# Extracted records
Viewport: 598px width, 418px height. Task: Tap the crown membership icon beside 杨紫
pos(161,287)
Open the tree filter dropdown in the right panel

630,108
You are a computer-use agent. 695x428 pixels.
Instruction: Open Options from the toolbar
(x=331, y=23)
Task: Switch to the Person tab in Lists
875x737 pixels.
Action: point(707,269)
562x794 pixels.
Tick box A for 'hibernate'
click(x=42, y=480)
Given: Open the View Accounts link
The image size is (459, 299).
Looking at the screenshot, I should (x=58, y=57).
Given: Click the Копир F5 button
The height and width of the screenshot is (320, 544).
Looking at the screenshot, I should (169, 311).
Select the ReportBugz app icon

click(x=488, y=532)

* * *

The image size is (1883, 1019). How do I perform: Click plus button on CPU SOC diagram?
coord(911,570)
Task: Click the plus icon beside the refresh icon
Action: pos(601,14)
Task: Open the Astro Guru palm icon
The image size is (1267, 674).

# Activity
Copy every line of the material in which the word "Given" occurs.

# Answer below
Given: Open the View Accounts link
Given: Click the Копир F5 button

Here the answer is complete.